1. Colleges are using off the shelf email list management programs. (Those all track open rates and click throughs). Sounds like they have per-applicant tracking IDs setup for each email.

2. Colleges are using off the shelf analytics tools for their websites. Sounds like they are tying this to the email campaign IDs from above.

3. The author of this article doesn't mention how incredible fragile and prone to losing track of individual IDs such systems are. Use a different computer (school laptop VS home PC), different browser, or get an ID from visiting the website then click through an email and watch as some poorly configured system gets confused, etc.

And finally, an investigation of if these numbers correlate to student success in any way shape or form would've been a nice bit of reporting.


I work in higher ed admissions, using Slate, which is also used by at least 3 of the 4 schools mentioned. Fortunately or not admissions operations no longer rely on spreadsheets and mailchimp to collate data and score applicants (interest, merit or otherwise), and the software supporting them is getting pretty advanced.
##########
Retype, without changes, the passage of the comment on college admissions tracking that opens with the words containing "3. The author" and closes with "getting pretty advanced.".

→ Source excerpt
##########
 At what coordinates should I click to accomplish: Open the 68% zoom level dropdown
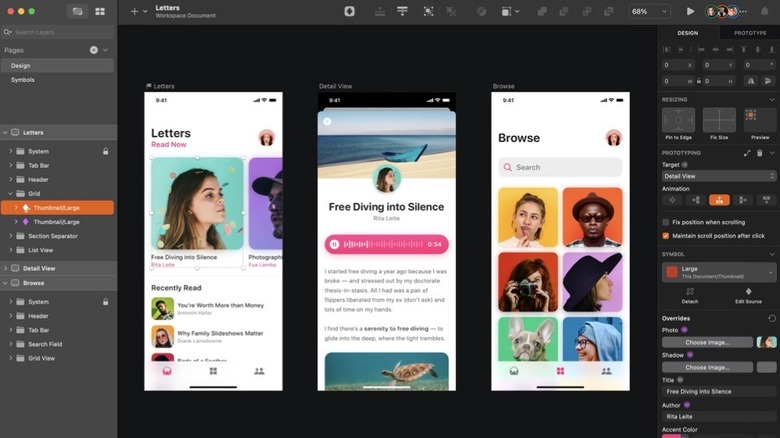pyautogui.click(x=649, y=11)
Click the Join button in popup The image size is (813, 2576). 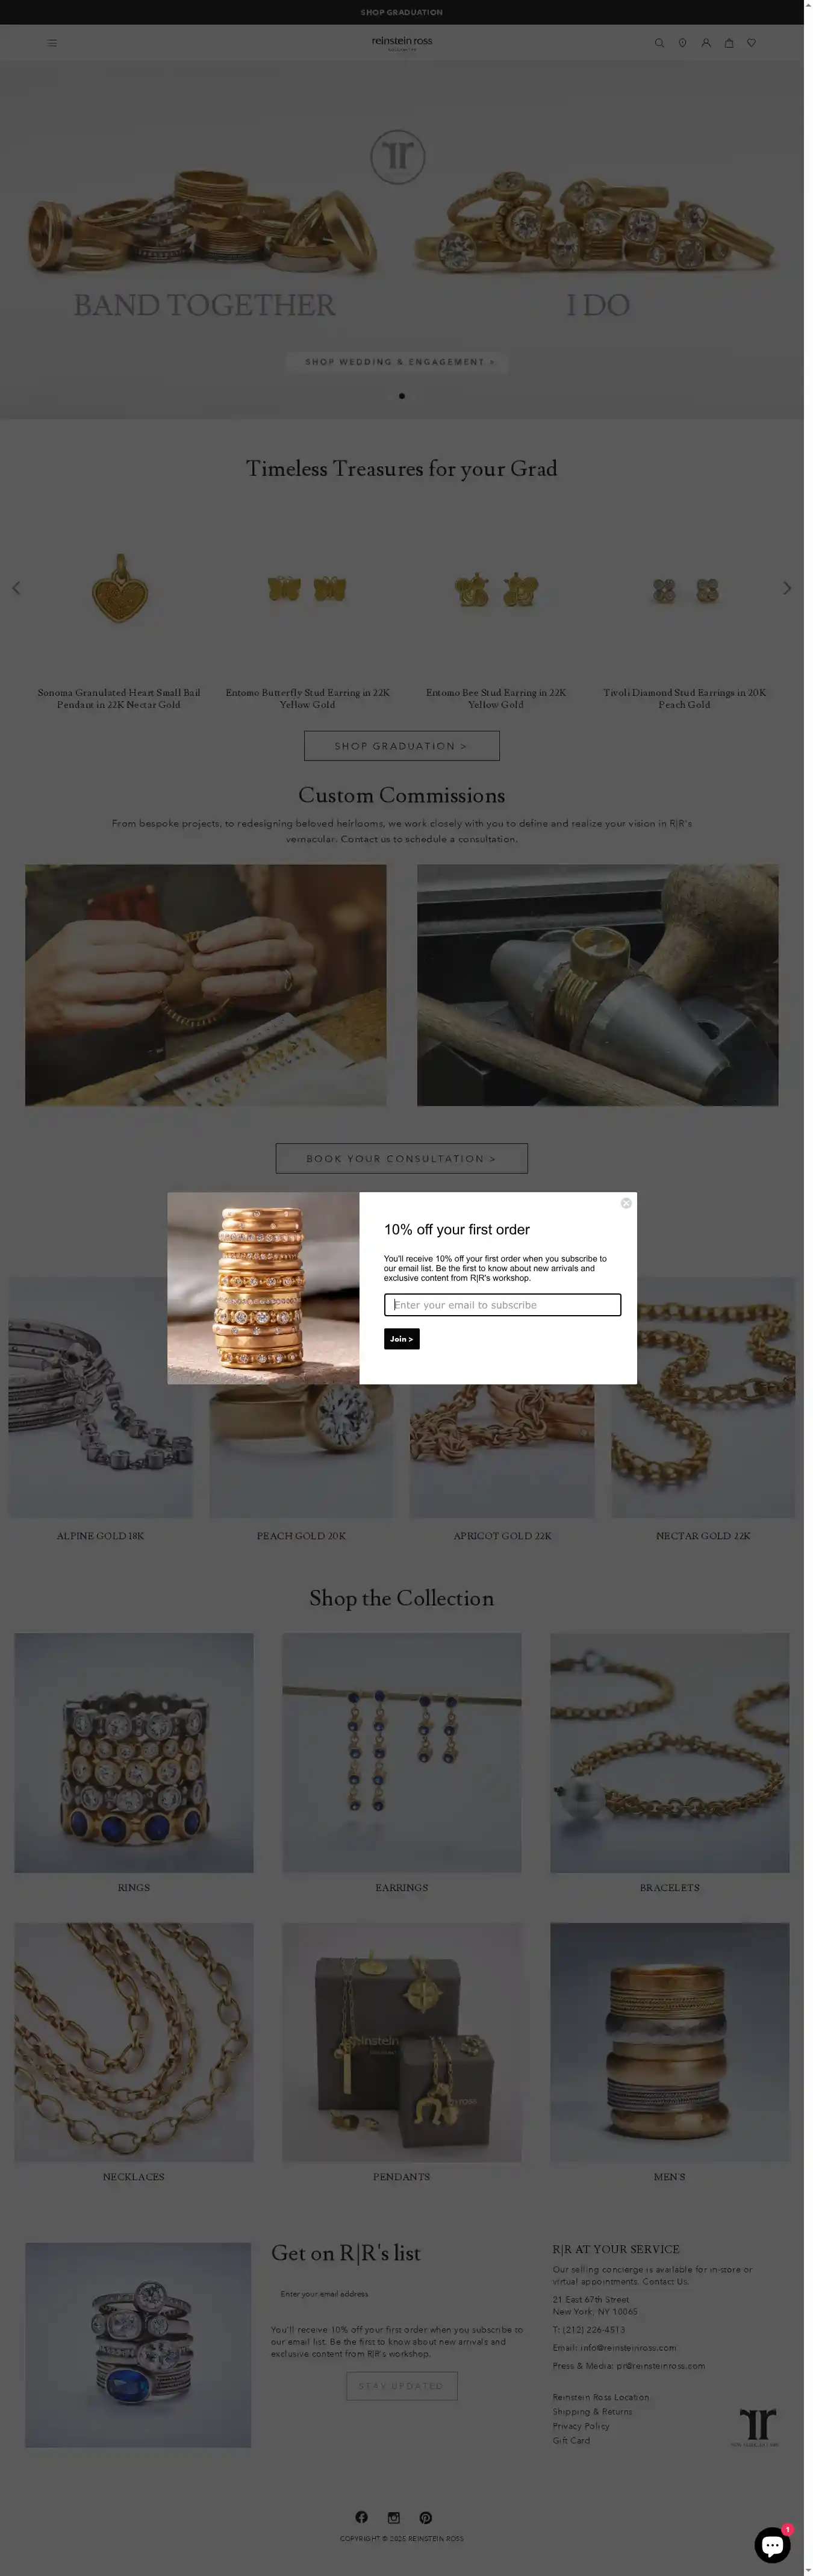tap(402, 1339)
##########
→ Finished answer
3. The author of this article doesn't mention how incredible fragile and prone to losing track of individual IDs such systems are. Use a different computer (school laptop VS home PC), different browser, or get an ID from visiting the website then click through an email and watch as some poorly configured system gets confused, etc.

And finally, an investigation of if these numbers correlate to student success in any way shape or form would've been a nice bit of reporting.


I work in higher ed admissions, using Slate, which is also used by at least 3 of the 4 schools mentioned. Fortunately or not admissions operations no longer rely on spreadsheets and mailchimp to collate data and score applicants (interest, merit or otherwise), and the software supporting them is getting pretty advanced.